In short, IS produces a bias of attentional processing towards substance-associated stimuli and a pathological wanting of alcohol or substances. Sensitisation and attentional bias has been demonstrated in various studies (2,35). Later extensions of IS theory (4) pose that this pathological wanting is accompanied by increasingly impaired executive control over behaviour. This arises due to the chronic effects of substance abuse on the prefrontal cortex, with deleterious consequences for cognitive control of pathological wanting.
An extension of the positive reinforcement model was proposed by Everitt and Robbins (5), who posit a transition in control over substance seeking behaviour at neural level from the prefrontal cortex to the striatum. This transition corresponds with the progression from compulsive “wanting” of substance of the ventral striatum (VS) (as postulated by the IS model) to out of control “must do!” behaviour of the dorsal striatum (DS), mediated, at least in part, by dopaminergic innervations. These brain changes in neural pathways and synapses (neuroplasticity) are induced by the chronic administration of substances.
Although these dopaminergic mechanisms are crucial to the positive reinforcement theory, they do not fully capture the compulsive drive to seek and use substances. This drive, Everitt and Robbins suggest, appears to be analogous with obsessive compulsive disorder (OCD) and possibly maintained by the same underlying process of negative reinforcement.
Furthermore, dopaminergic networks have been implicated by theoretical models which suggest learning and memory (6) may also be “hijacked”. This suggests that, in addition to the reward pathway, the role of dopaminergic pathways in the development of addiction also involves other neural circuits implicated in memory and attention.
References
1. Robinson, T.E., & Berridge, K.C. (1993). The neural basis of drug craving: An incentive-sensitization theory of addiction. Brain Research, 18, 247-291
2 Leyton M. Conditioned and sensitized responses to stimulant drugs in humans. Prog. Neuropsychopharmacol. Biol. Psychiatry. 2007;31:1601–1613.

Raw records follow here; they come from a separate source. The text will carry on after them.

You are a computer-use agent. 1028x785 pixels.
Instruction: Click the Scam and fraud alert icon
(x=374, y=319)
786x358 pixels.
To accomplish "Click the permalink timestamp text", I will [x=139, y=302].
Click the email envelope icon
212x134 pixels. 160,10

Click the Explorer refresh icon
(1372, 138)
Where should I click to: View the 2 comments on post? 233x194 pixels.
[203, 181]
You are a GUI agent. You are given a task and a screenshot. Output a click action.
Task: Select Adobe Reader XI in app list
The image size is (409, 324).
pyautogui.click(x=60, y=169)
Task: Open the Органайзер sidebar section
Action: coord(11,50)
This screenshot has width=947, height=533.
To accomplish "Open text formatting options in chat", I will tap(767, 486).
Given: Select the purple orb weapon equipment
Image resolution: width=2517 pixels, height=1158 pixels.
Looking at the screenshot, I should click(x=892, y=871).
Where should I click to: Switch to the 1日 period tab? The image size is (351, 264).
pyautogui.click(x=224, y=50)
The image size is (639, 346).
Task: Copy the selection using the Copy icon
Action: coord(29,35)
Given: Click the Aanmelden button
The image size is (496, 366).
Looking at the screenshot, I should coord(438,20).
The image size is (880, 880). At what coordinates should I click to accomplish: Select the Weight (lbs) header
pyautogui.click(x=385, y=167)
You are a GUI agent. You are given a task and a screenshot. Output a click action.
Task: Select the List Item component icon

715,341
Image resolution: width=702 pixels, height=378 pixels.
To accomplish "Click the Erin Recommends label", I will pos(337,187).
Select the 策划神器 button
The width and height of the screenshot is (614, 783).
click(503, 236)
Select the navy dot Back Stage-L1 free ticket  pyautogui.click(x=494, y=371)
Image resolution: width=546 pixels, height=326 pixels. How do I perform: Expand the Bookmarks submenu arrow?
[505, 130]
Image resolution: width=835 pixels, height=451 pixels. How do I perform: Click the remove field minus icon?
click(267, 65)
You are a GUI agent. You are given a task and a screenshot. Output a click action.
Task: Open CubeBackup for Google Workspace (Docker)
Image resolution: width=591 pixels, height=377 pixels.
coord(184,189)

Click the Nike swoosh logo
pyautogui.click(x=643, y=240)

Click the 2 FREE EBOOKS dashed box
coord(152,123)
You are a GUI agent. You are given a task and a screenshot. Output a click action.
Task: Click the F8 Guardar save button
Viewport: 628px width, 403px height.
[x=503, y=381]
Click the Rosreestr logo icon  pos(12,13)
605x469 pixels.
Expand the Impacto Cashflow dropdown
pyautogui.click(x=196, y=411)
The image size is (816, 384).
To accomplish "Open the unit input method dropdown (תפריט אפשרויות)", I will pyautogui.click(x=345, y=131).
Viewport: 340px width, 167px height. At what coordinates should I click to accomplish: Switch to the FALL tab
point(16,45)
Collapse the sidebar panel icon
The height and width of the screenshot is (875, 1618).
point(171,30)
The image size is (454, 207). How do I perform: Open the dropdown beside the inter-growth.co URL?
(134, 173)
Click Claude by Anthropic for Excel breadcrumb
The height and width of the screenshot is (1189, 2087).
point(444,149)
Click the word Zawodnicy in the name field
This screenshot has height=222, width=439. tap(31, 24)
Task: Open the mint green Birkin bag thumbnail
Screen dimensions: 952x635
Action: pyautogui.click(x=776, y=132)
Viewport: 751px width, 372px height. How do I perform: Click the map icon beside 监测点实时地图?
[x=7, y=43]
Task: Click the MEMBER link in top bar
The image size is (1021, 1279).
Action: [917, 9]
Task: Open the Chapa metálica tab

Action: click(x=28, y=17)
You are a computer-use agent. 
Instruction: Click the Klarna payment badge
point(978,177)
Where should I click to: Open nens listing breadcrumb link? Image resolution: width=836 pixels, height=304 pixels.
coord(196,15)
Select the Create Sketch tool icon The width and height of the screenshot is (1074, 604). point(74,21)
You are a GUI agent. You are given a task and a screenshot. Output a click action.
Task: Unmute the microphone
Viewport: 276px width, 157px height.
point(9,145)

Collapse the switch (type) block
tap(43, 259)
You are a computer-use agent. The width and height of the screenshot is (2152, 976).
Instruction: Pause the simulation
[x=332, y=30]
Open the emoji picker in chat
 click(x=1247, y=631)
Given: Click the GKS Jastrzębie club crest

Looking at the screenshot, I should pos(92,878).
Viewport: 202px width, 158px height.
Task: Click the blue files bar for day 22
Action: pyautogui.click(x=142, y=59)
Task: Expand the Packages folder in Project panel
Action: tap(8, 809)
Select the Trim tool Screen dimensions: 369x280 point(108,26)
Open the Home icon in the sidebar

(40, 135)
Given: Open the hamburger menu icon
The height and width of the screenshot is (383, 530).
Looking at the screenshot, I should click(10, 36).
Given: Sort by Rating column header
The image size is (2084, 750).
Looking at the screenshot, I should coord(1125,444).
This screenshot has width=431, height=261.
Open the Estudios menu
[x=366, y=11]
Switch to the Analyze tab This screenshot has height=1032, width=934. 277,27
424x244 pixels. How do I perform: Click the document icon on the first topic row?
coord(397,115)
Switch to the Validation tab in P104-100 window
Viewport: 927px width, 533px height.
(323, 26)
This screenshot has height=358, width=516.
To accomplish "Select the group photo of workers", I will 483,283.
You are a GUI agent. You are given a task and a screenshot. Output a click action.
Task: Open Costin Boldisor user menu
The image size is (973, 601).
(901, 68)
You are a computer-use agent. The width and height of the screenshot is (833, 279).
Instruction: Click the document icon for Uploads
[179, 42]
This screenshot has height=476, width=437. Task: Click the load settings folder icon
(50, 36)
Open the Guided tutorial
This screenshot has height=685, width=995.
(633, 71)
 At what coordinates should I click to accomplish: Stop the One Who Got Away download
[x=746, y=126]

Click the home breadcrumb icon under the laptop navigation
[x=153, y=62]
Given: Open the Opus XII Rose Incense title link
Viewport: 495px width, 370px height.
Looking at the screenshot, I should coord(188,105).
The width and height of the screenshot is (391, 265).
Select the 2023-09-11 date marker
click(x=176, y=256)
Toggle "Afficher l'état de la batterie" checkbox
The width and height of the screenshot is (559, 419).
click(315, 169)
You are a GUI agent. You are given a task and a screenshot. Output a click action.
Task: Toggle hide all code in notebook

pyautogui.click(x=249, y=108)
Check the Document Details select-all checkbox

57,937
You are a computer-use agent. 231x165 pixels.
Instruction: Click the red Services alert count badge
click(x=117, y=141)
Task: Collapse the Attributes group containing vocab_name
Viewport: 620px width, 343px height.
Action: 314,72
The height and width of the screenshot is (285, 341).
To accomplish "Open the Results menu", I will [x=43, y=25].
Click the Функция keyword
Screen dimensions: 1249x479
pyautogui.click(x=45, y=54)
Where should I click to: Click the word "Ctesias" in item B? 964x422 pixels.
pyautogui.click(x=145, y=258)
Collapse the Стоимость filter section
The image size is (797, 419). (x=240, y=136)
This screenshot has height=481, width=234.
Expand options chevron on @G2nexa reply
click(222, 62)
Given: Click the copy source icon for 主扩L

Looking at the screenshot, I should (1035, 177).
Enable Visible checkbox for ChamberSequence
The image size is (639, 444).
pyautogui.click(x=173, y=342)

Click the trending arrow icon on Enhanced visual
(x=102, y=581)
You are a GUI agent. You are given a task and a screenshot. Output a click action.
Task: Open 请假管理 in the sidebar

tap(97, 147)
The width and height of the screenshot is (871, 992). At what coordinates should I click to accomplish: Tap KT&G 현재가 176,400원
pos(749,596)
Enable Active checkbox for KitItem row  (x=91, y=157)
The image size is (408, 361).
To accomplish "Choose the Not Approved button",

3. Franken, I. H. (2003). Drug craving and addiction: integrating psychological and neuropsychopharmacological approaches. Progress in Neuro-Psychopharmacology and Biological Psychiatry, 27(4), 563-579
4. Robinson, T. E., & Berridge, K. C. (2008). The incentive sensitization theory of addiction: some current issues. Philosophical Transactions of the Royal Society B: Biological Sciences, 363(1507), 3137-3146
5. Everitt, B. J., & Robbins, T. W. (2005). Neural systems of reinforcement for drug addiction: From actions to habits to compulsion. Nature Neuroscience, 8, 1481–1489
6. Hyman, S. E. (2007). Addiction: a disease of learning and memory. Focus, 5 (2), 220.